While EWSR1-PBX1, EWSR1-ZNF444, and FUS-KLF17 fusions have only been reported in one thoracic MT each, they have been previously described in soft tissue/bone MTs 4,8,47,48. Of the previously reported EWSR1-PBX1 fusion positive MTs, 4 cases occurred in the deep soft tissues of the extremities and 1 case in the iliac bone 4,47. Of these, clinical follow-up was reported in only one case, occurring in a 59 year-old female deep to the fascia in the arch of the foot, and the patient had NED at 7 months following surgical excision 47. While we were unable to obtain clinical follow up in our case with EWSR1-PBX1 fusion, the tumor had malignant features in the form of mitotic activity >5/2 mm2 and necrosis. EWSR1-ZNF444 has been reported in one case of an occipital soft tissue MT in a 40 year-old female 48 who developed lung metastases, and died 9 years and 6 months after the initial diagnosis. Our EWSR1-ZNF444 positive MT also behaved in an aggressive manner, with abdominal wall and liver metastasis, but the patient is still alive 7 years since the original diagnosis. Of the 3 reported extrapulmonary MTs with FUS-KLF17 fusion, one occurred in the skin, one in the tibia, and one in the foot, with the latter developing metastasis to the thigh 8. A benign clinical course was observed in our single case harboring FUS-KLF17 fusion, with NED at 72 months, despite the presence of necrosis. Overall, while EWSR1-ZNF444 fusion appears to be associated with aggressive behavior, there are too few cases to draw a meaningful conclusion as to correlations between fusion status and outcome.

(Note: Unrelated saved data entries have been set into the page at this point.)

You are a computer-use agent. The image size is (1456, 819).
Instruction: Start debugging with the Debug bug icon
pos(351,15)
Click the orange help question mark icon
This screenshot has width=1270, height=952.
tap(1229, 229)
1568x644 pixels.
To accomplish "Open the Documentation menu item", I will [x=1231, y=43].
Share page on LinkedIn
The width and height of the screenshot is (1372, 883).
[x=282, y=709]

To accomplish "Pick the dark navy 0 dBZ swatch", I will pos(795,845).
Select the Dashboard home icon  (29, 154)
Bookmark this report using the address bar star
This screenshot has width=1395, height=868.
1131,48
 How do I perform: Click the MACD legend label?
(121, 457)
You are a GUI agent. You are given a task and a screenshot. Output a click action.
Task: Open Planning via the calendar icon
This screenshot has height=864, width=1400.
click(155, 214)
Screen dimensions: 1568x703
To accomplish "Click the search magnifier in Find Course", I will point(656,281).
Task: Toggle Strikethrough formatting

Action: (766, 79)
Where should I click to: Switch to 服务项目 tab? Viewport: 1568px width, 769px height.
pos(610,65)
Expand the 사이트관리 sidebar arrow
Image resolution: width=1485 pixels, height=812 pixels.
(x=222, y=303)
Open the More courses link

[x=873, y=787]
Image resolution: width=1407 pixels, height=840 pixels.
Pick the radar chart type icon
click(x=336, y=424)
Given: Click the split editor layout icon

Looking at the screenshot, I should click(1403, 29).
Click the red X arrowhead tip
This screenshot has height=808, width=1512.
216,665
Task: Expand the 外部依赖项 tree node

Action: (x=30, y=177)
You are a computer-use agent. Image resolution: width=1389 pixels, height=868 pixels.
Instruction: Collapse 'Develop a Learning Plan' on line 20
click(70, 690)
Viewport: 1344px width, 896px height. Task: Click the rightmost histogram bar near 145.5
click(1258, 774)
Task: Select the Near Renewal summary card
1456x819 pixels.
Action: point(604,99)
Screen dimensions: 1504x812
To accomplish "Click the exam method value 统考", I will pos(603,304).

As with most EWSR1 and FUS-associated fusions, all 3 partner genes (PBX1, ZNF444, KLF17) encode for transcription factors that bind DNA and regulate transcription. PBX1 has been identified as a partner of TCF3 in a subset of B cell acute lymphoblastic leukemia, with the fusion product potentially acting on mRNA transport and export 49. ZNF444 appears to promote the transcription of SCARF2 which codes for a protein in lipoprotein metabolism, however the functional consequences of its fusion with EWSR1 and how this relates to oncogenesis has yet to be resolved 50. Reduced KLF17 levels have been implicated in tumor growth and progression at various sites, including lung adenocarcinoma, and it has been hypothesized that the FUS-KLF17 chimeric transcript may disrupt translation of the protein 8,51. Thus, while there is some insight into EWSR1 and FUS partner gene function, the precise mechanism by which each of these genes promote oncogenesis remains to be delineated.

In conclusion, thoracic MTs are a histologically and clinically diverse group of tumors which share morphologic findings with their counterparts at other sites. Despite characteristic features, MTs are challenging to recognize due to overlapping morphologic and immunohistochemical properties with a variety of both primary and metastatic thoracic tumors. This emphasizes the use of strict criteria for the diagnosis of thoracic MTs, including absent or limited ductal differentiation, and confirmation of myoepithelial differentiation by epithelial, S100 protein, and myogenic immunomarkers. Confirmation of EWSR1 and FUS gene rearrangements is a powerful adjunct diagnostic tool, as these are present in half of thoracic MTs. Furthermore, our study has identified prognostically significant histologic features, in particular the presence of necrosis and mitotic activity ≥5 per 2 mm2, which are significantly correlated with worse clinical outcome. Thus, comprehensive histologic assessment of thoracic MTs with thorough sampling and close attention to these features can provide important prognostic information and be a valuable contribution to patient management.